Sobre o processo de luto em si, Tânia lembra que é necessário os profissionais - e restantes envolvidos - conhecerem-no e não o apressar. "Hoje em dia sabemos que já não nos devemos reger pelas chamadas 'fases do luto', uma vez que é possível e comum uma pessoa saltitar entre elas", assevera. 

"O luto é um processo essencial para processar emoções e ajudar as pessoas a despedirem-se de uma realidade, daquele filho e das expectativas que foram criadas. Só depois disto se pode transformar o que aconteceu numa nova visão, mas isto leva tempo e é preciso respeitar os tempos de cada pessoa", afirma, acrescentando que, no caso de no seio familiar já existirem crianças, é também necessário apoiar os pais na forma como dão a notícia uma vez que "pode haver algum tipo de regressão de comportamento no irmão ou irmã que afinal não recebe uma criança em casa".

"As crianças, explica a especialista, podem voltar a querer dormir com os pais, pedir comida à boca, entre outros, pelo que este pais precisarão de apoio para gerir não só o luto mas também estas possíveis alterações de comportamento. 

Segundo a psicóloga Tânia Correia, eis algumas dicas que podem ajudar:

  • Criar uma caixa de luto com objetos associados ao bebé e que podem ser as mais variadas coisas - desde que façam sentido para os pais: roupas, fotografias, algo que simbolize o bebé. Revisitar a caixa pode ajudar os pais a sentirem-se conectados mas em processo de despedida. 
  • Adiar decisões sobre o que fazer com bens materiais já comprados para o bebé que morreu. Se possível, guardar em lugar seguro até que se sintam confortáveis em decidir o que fazer. "Tudo dependerá da ótica do casal mas deverá levar algum tempo. Aqui a ajuda prática de familiares e amigos é essencial", refere;
  • "É importante os pais saberem que todas as emoções que se lhes cheguem são válidas": zanga, raiva, desilusão, mágoa, tristeza, etc. "Mesmo pensamentos de inveja para com outros pais a quem nada de mal aconteceu são normais e devem ser aceites sem culpa, porque é um mecanismo e super natural", afirma a especialista:
  • Não esconda a dor e tente forçar ultrapassar o processo. 
  • No caso pai, a figura masculina que não perdeu fisicamente o bebé, "não deve tentar ser forte porque acha que assim o deve ser", afirma Tânia. Há a crença de que o pai deve ser forte mas tal pode levar a que a mulher interprete mal a atitude, achando que o homem "não está a sofrer". "Não esconda a dor uma vez que isso pode afastar o casal", reforça a especialista. 
  • Procure associações e grupo de pessoas que também sofreram perdas. Falar com alguém que conhece os seus sentimentos pode ajudar:
  • Lembre-se que este filho que perdeu "também conta". "Que sejam considerados como parte integrante da família, se tal ajudar no luto", assevera Tânia Correia. 

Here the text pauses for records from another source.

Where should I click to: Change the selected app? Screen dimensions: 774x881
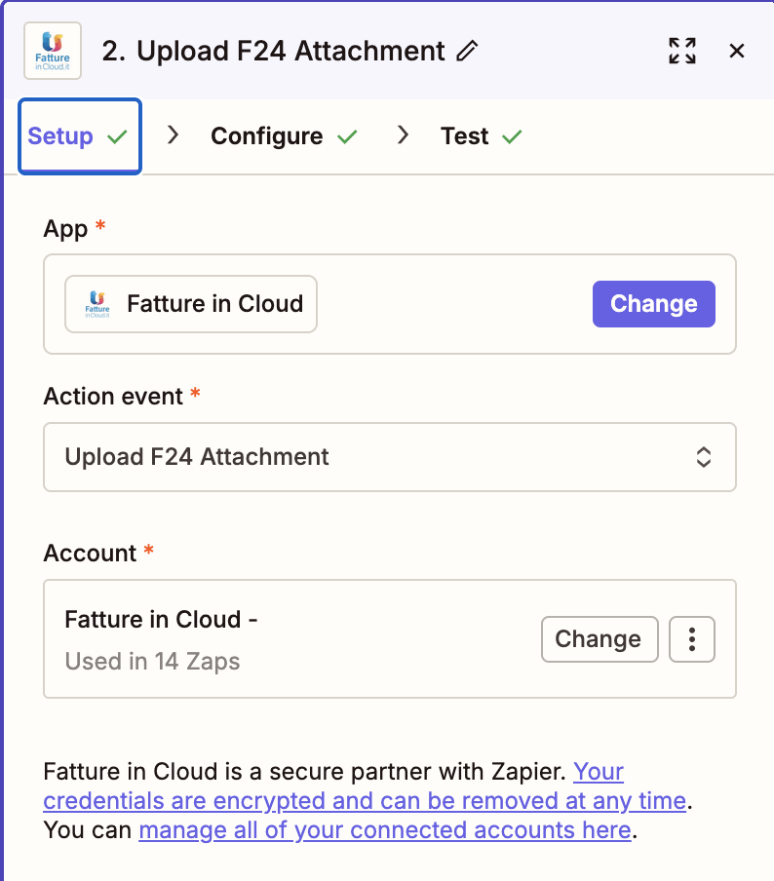tap(653, 303)
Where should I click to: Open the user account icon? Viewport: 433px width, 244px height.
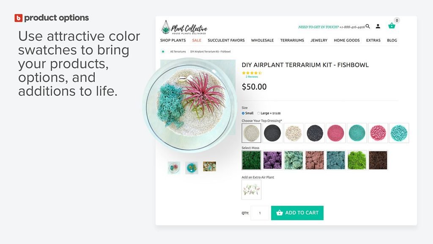(x=378, y=26)
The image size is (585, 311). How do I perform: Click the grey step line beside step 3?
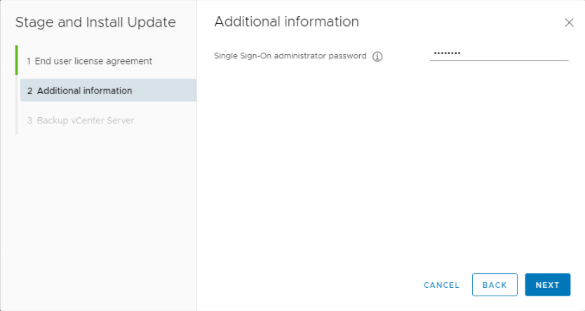tap(16, 120)
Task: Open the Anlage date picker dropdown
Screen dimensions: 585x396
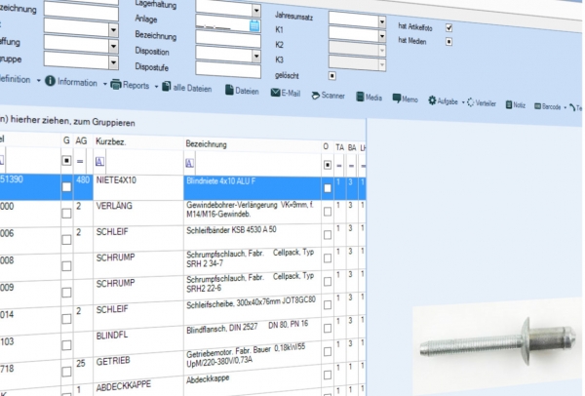Action: (255, 26)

Bissaia Barreto reconhece "importância de valorizar ainda mais este processo”

Em resposta ao Notícias ao Minuto, e questionada sobre o protocolo existente, Teresa Almeida Santos, diretora do Departamento de Ginecologia, Obstetrícia, Reprodução e Neonatologia do Centro Hospitalar e Universitário de Coimbra, refere que a  “equipa multidisciplinar da UCIN da MBB disponibiliza a consulta de Psicologia para as situações de luto parental na morte de bebés prematuros, seja antes ou após a morte do bebé”. 

“Quando os pais aceitam a consulta, é iniciada tão cedo quanto possível, eventualmente ainda do internamento, uma intervenção psicológica de apoio ao luto”, afirma, reconhecendo, contudo, “a importância de valorizar ainda mais este processo”.

Como tal, a equipa de Psicologia estará “a trabalhar num protocolo de intervenção”, assegura a responsável.